What you will do:
1. Please translate this sentence from the article on Maine towns and solar power into Spanish: "Her town plans to develop a solar array on its capped former landfill."
2. Answer these from the article on Maine towns and solar power:
(a) Since what year has Rosenbach overseen South Portland's pursuit of a healthy environment, a strong community and a competitive economy?
(b) In what year did South Portland top its former landfill with the state's largest municipal solar array?
(c) How many cities and towns formed the coalition led by South Portland this year?

** Begin Document section **

SOUTH PORTLAND — The mood was hopeful last week as 14 municipal officials and environmental leaders from across Maine discussed the status of several solar proposals making their way through the Legislature this session.
City and town representatives from York to Gardiner to Tremont were on a conference call organized by Julie Rosenbach, South Portland’s sustainability director. Since 2015, Rosenbach has overseen the city’s pursuit of a healthy environment, a strong community and a competitive economy.
Sandy Carder, a Gray town councilor, was among the officials listening in. Her town plans to develop a solar array on its capped former landfill. She tuned in to learn from other communities that have already gone through the process. That includes South Portland, a city of more than 25,000 people that topped its former landfill with the state’s largest municipal solar array in 2017.
“We’ve really appreciated all the information sharing,” Carder said while introducing herself to others on the call.
“When you’re a small town, starting a project from scratch takes a lot of resources,” Carder explained later. “The information sharing, networking and plugging into what’s going on in Augusta – it’s all unusually helpful.”
This year, 17 cities and towns across Maine have formed a coalition, led by South Portland, to help pursue legislation that would make it easier for municipalities to develop solar facilities and other projects geared toward increasing sustainability, lowering costs and reducing carbon footprints.

** End Document section **
** Begin Data listing **

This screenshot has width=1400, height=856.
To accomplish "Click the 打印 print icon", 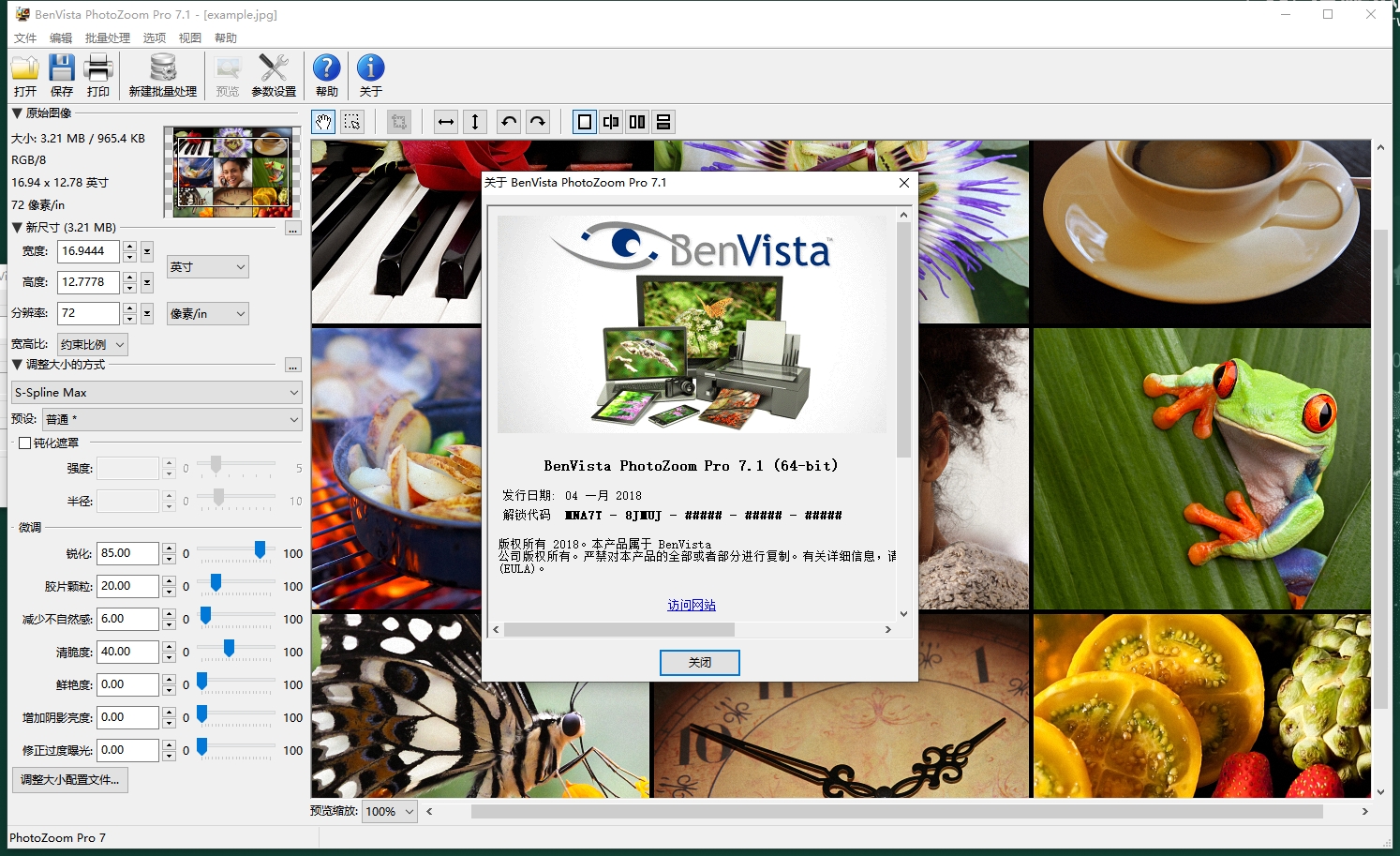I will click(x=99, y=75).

** End Data listing **
** Begin Data listing **

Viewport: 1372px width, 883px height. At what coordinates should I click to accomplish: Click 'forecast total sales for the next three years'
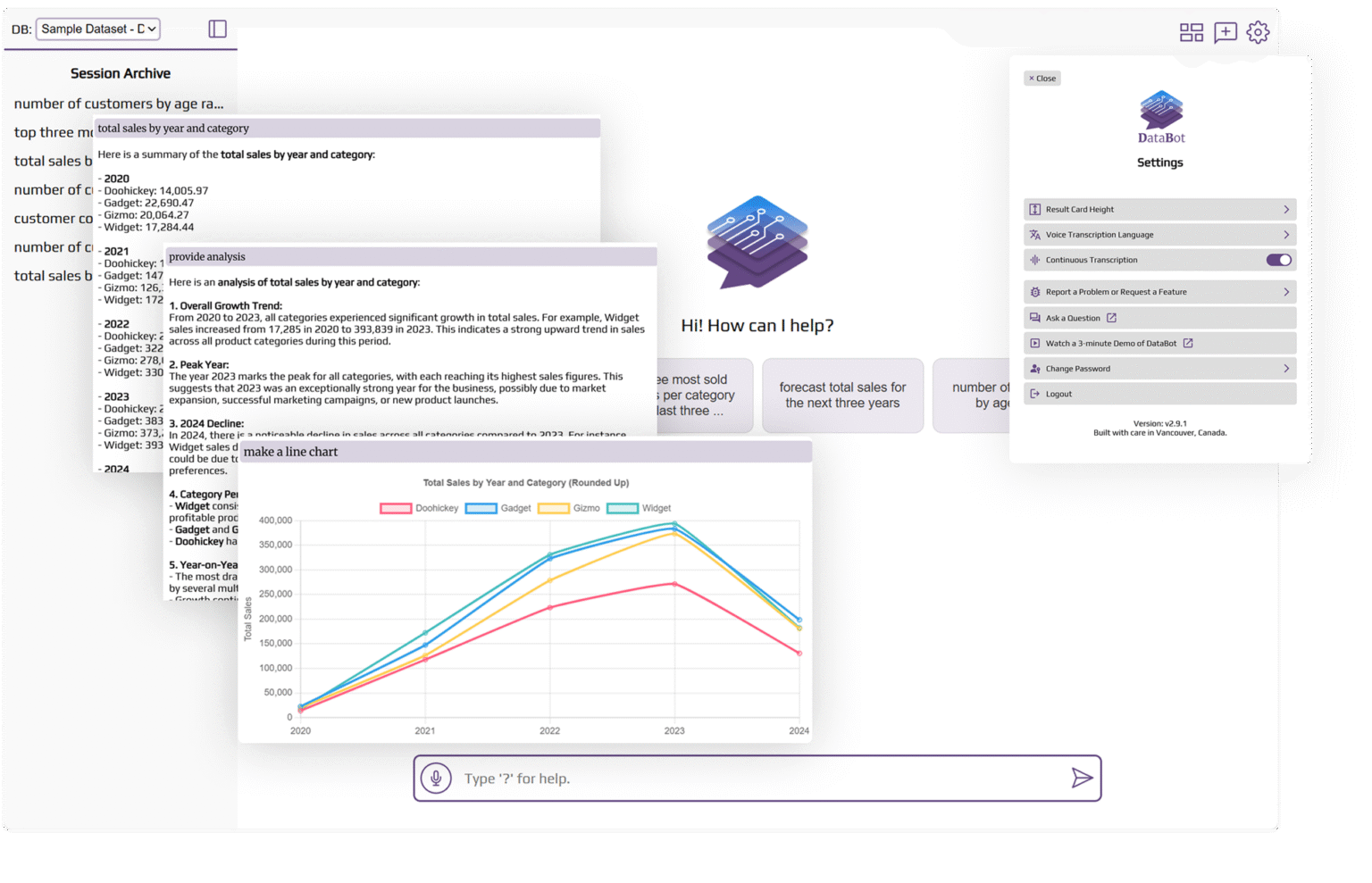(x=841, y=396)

** End Data listing **

List of solutions:
1. Su municipio planea desarrollar una instalación solar en su antiguo vertedero sellado.

2.
(a) 2015
(b) 2017
(c) 17